Acórdão nº 1752/13.3TBGMR-A.G1 de Tribunal da Relação de Guimarães, 14 de Junho de 2017

Magistrado ResponsávelRITA ROMEIRA
Data da Resolução14 de Junho de 2017
EmissorTribunal da Relação de Guimarães

Recorrentes: AA e BB Recorrido: CC Acordam no Tribunal da Relação de Guimarães I - RELATÓRIO Por apenso ao processo de execução nº 1752/13.3TBGMR em que é exequente CC, com sede em Lisboa, vieram as executadas, BB e AA, deduzir oposição pedindo que, em consequência, da procedência desta, se deve declarar a ilegitimidade do exequente ou, caso assim se não entenda, declarar-se que o preenchimento da livrança foi abusivo uma vez que a dívida avalizada não tem o valor aposto na livrança, abusivamente determinado pelo portador da livrança, ordenando-se a extinção da execução.

Fundamentam o seu pedido alegando, em síntese, que o exequente não tem legitimidade para a execução, por a livrança que foi dada à execução ter sido entregue em branco ao CC, S.A., o qual não a endossou ao exequente, nem para este ocorreu qualquer incorporação ou transferência de activos do CC, S.A..

Mais, alegam que a sociedade subscritora da livrança foi declarada insolvente e, que na respectiva assembleia para apreciação do relatório, o administrador da insolvência decidiu, ilicitamente, não cumprir o contrato de locação subjacente à emissão da livrança dada à execução e entregou ao locador o veículo automóvel, sendo que o eventual crédito da locadora terá de ser apurado no processo de insolvência.

Alegam, por fim, que a livrança foi preenchida por valor superior ao devido.

Admitidos os embargos e notificado o exequente apresentou contestação, nos termos que constam a fls. 57 e ss., defendendo a falta de fundamento dos mesmos.

Alega que o beneficiário da livrança, CC, S.A., foi incorporado no CC Europe GMBH que constituiu, sucursal em Portugal, com o que, através de Contrato de Cisão e Transferência, cedeu ao exequente, todos os passivos e activos, passando este a ser o titular dos direitos e obrigações em causa nos autos.

Material de apoio:
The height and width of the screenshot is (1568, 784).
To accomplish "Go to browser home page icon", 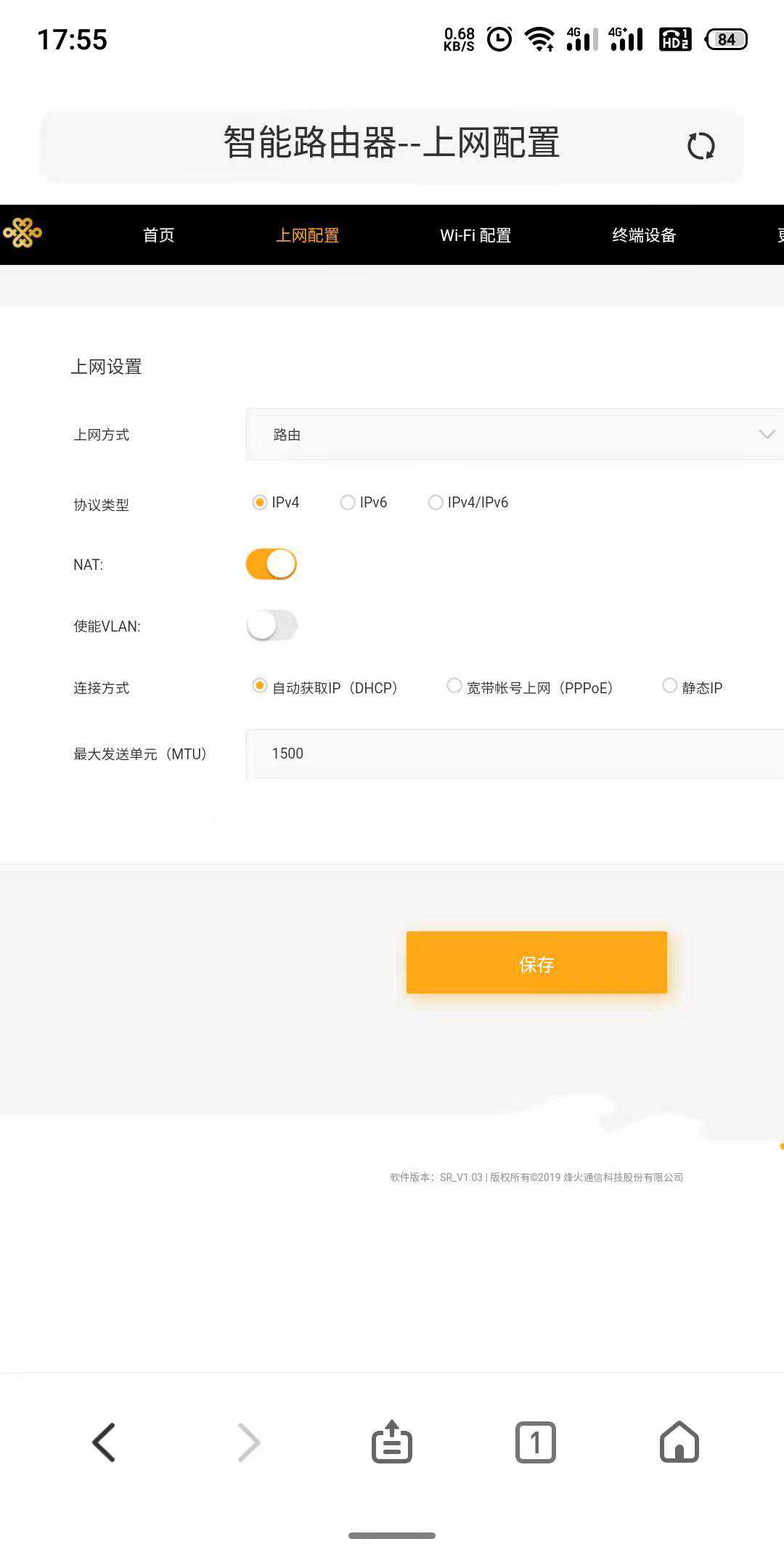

...

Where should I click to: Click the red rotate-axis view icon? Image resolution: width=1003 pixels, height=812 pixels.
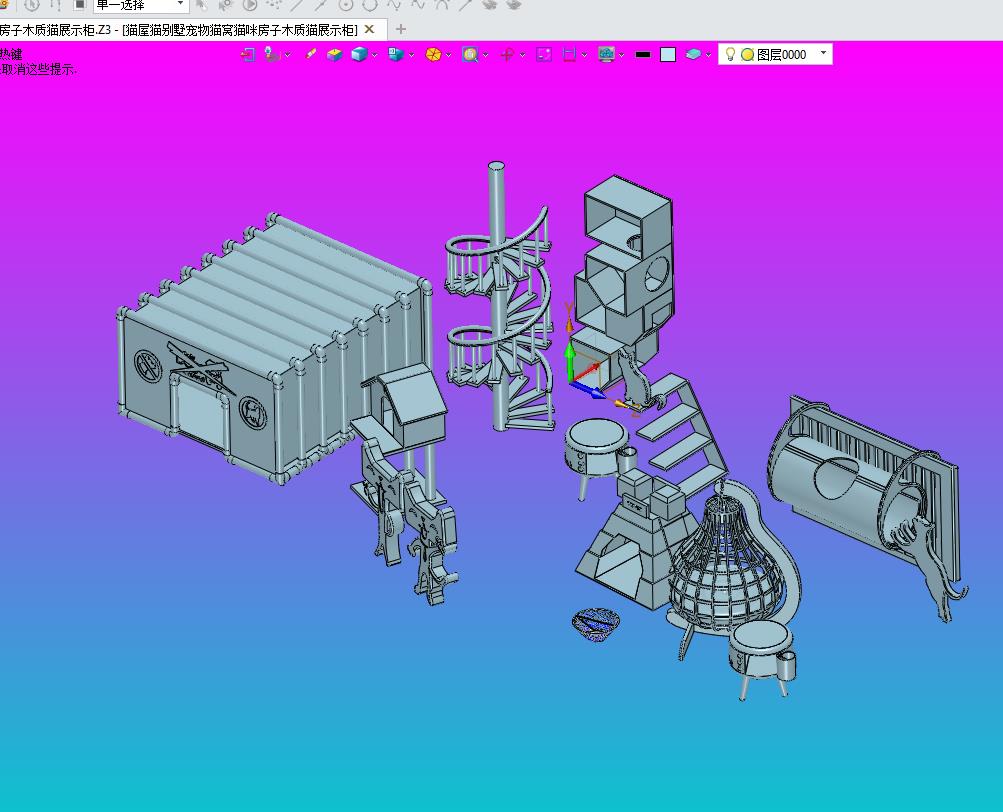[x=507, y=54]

Tarefas propostas:
1. De acordo com o acórdão, a quem o administrador da insolvência entregou o veículo automóvel?
2. Transcreva do acórdão o trecho que começa em "Alegam, por fim, que" e termina em "fundamento dos mesmos.".
3. Diga se cada afirmação está de acordo com o acórdão, respondendo sim ou não e citando as palavras do texto que decidem a resposta.
(a) As executadas alegam que a livrança foi preenchida por valor inferior ao devido.
(b) A contestação do exequente consta a fls. 57 e ss.
(c) Segundo as executadas, o CC, S.A. endossou a livrança ao exequente.

Respostas por tarefa:
1. Ao locador.

2.
Alegam, por fim, que a livrança foi preenchida por valor superior ao devido.

Admitidos os embargos e notificado o exequente apresentou contestação, nos termos que constam a fls. 57 e ss., defendendo a falta de fundamento dos mesmos.

3.
(a) Não: "a livrança foi preenchida por valor superior ao devido".
(b) Sim: "nos termos que constam a fls. 57 e ss.".
(c) Não: "o qual não a endossou ao exequente".